*WHAT IS REQUIRED:* In your copy, leave out the pictures and repeat every record exactly.

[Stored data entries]
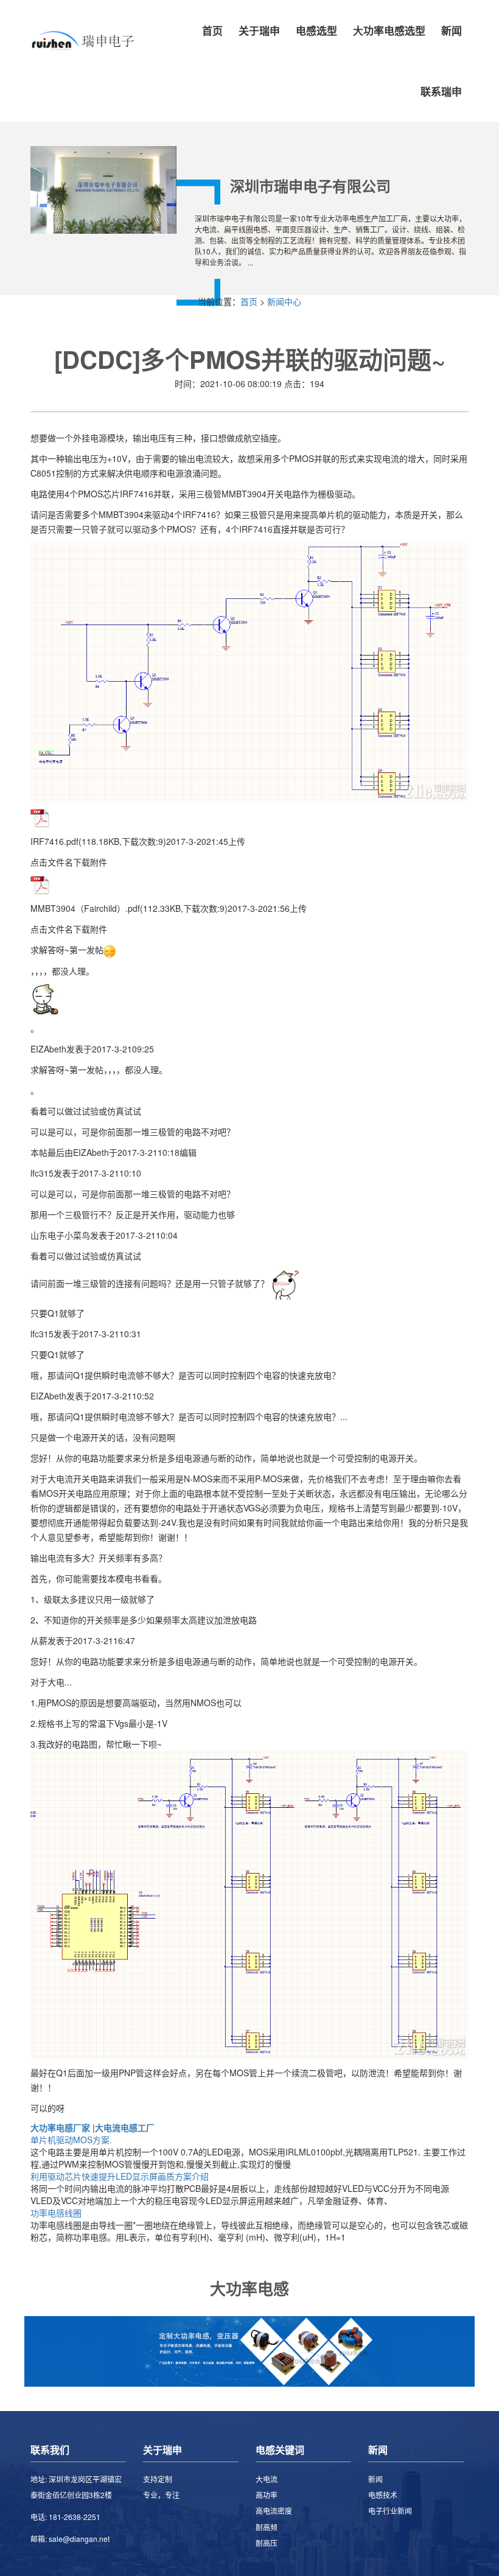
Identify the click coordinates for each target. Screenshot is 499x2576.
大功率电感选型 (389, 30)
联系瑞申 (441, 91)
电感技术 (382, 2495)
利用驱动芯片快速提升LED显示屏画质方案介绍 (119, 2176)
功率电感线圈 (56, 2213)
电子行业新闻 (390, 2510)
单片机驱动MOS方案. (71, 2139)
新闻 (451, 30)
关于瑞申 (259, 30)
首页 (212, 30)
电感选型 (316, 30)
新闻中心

*RESPONSE:*
Identify the click coordinates for each target. Screenshot is 499x2576.
大功率电感选型 (389, 30)
联系瑞申 (441, 91)
电感技术 (382, 2495)
利用驱动芯片快速提升LED显示屏画质方案介绍 (119, 2176)
功率电感线圈 (56, 2213)
电子行业新闻 (390, 2510)
单片机驱动MOS方案. (71, 2139)
新闻 (451, 30)
关于瑞申 (259, 30)
首页 (212, 30)
电感选型 (316, 30)
新闻中心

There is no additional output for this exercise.